**Instructions for the task:**
Lines holding the string "next" are the ones to copy; find them all in the data.

---*---

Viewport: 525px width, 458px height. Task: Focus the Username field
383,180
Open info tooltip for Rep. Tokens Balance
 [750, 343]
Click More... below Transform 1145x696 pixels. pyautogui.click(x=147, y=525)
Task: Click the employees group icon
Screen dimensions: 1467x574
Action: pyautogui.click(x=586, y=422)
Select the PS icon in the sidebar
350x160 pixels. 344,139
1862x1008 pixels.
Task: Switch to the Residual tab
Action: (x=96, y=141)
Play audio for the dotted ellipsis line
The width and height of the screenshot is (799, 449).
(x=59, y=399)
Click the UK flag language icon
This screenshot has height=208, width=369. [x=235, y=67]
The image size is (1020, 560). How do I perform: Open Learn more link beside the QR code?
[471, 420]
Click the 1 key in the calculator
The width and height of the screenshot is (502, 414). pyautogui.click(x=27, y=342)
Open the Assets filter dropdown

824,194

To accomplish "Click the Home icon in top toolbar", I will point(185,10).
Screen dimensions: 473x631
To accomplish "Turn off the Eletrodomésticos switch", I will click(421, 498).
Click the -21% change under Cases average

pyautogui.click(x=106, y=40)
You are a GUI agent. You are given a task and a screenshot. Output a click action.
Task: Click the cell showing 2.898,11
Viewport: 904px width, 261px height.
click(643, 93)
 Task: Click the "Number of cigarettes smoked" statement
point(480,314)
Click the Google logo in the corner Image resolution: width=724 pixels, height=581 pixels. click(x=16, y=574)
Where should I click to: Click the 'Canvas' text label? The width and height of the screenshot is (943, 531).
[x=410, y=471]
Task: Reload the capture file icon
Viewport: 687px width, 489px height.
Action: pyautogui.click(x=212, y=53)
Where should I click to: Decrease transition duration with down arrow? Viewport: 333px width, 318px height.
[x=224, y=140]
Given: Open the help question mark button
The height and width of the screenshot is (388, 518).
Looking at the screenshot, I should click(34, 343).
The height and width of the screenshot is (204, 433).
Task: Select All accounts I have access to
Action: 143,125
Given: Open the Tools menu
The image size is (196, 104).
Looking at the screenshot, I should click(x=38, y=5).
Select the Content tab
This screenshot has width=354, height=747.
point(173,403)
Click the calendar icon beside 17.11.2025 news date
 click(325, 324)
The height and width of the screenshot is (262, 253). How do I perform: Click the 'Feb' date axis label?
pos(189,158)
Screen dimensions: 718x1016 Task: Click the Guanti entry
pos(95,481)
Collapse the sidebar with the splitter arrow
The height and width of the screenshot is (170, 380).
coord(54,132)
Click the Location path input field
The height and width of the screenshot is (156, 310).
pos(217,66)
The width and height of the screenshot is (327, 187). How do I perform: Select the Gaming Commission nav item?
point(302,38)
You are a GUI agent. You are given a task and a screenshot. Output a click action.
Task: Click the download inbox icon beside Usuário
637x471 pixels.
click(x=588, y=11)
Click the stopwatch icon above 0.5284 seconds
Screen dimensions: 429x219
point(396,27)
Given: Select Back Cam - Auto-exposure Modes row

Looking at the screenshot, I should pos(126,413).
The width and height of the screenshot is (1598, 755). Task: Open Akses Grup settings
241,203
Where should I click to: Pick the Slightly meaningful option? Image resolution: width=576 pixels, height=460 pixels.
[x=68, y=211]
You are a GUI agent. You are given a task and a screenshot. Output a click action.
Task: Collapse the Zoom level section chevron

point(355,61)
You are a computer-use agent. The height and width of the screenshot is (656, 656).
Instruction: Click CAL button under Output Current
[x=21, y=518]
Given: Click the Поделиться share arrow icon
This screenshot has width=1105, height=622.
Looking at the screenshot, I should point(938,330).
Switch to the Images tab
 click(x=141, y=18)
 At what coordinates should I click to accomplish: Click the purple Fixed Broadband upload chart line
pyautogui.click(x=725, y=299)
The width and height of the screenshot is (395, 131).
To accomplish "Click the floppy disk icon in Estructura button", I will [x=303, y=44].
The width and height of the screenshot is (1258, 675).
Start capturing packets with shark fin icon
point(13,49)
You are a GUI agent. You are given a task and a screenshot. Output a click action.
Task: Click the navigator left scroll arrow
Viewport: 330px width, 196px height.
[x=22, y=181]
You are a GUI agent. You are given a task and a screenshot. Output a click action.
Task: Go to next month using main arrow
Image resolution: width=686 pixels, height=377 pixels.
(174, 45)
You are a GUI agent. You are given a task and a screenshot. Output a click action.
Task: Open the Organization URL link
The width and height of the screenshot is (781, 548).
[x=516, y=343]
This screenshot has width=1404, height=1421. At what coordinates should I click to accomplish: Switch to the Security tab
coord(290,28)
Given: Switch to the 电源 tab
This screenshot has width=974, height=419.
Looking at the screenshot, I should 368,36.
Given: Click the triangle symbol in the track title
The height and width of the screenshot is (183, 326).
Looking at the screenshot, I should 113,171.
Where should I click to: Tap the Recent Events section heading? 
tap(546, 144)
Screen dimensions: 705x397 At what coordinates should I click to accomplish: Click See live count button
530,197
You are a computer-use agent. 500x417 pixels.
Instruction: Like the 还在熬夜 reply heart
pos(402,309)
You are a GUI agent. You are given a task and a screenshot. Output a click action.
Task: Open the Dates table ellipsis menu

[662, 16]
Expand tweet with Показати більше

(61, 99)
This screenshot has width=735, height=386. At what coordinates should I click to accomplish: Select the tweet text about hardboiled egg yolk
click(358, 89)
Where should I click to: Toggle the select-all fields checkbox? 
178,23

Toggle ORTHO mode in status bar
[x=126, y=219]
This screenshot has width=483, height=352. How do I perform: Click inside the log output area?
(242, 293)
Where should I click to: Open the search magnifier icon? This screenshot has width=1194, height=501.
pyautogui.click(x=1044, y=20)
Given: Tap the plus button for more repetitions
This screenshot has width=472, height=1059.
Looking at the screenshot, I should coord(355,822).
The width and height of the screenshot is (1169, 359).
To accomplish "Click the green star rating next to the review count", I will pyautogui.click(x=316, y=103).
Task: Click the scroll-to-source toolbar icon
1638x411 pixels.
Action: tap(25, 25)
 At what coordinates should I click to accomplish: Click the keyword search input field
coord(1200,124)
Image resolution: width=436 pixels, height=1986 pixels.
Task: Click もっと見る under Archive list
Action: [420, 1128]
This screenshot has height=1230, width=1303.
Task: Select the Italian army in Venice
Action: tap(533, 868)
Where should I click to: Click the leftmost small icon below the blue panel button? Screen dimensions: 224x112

---*---

**Solution for this exercise:**
Task: Go to next month using main arrow
To accomplish "Click the green star rating next to the review count", I will pyautogui.click(x=316, y=103).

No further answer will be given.